## PAGE EXCERPT
Content starts
Credit Cards Or Transaction Data

istock_000011713012xsmallcreditcardA recent Wall Street Journal  (10/27/11) carried a story about using credit card data to predict whether or not you will take your medicines as prescribed.

The article, “Next Frontier in Credit Scores: Predicting Personal Data” describes the Fair Isaac “Medicine Adherence Score” that “is based partly on how long a person has lived at the same address and whether he owns a car.”  The Journal notes  that “The proliferation of ’scores‘ highlights the widening trade in personal information, which is already fueling public concern about diminishing personal privacy.”

Our view: forget credit card scoring and avoid privacy concerns.  There’s a better way.
Content ends
## ACTION ITEM
What comes next in the post about credit card data and medicine adherence scores? Write the continuation, starting right after "There’s a better way."

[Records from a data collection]
Content starts
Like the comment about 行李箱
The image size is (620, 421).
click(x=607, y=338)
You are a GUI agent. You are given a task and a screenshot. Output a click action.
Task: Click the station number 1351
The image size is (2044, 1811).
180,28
Content ends
## WRITTEN ANSWER
Scores based on actual transactions produce more reliable, less “iffy” results. For more than two years Loyalty Builders has been calculating a ‘Compliance Score’ that measures whether or not diabetics are taking their insulin on schedule. The big difference between Loyalty Builders’ method and the credit card scorers is that the data we use comes from actual patient transactions. So instead of age, gender, and auto ownership, Loyalty Builders’ scores are based on prescriptions refilled and quantity and interval at which supplies like diabetes testing strips are purchased.  Many of the diabetics we score are elderly,  don’t own a car, and may not have a mortgage on which to track payments – credit card scoring wouldn’t work.

Transaction scoring has a more direct connection between what’s measured and the desired behavior.  It also avoids privacy concerns.  Scoring based on transactions is going to outperform scoring by inference every time — it just makes sense.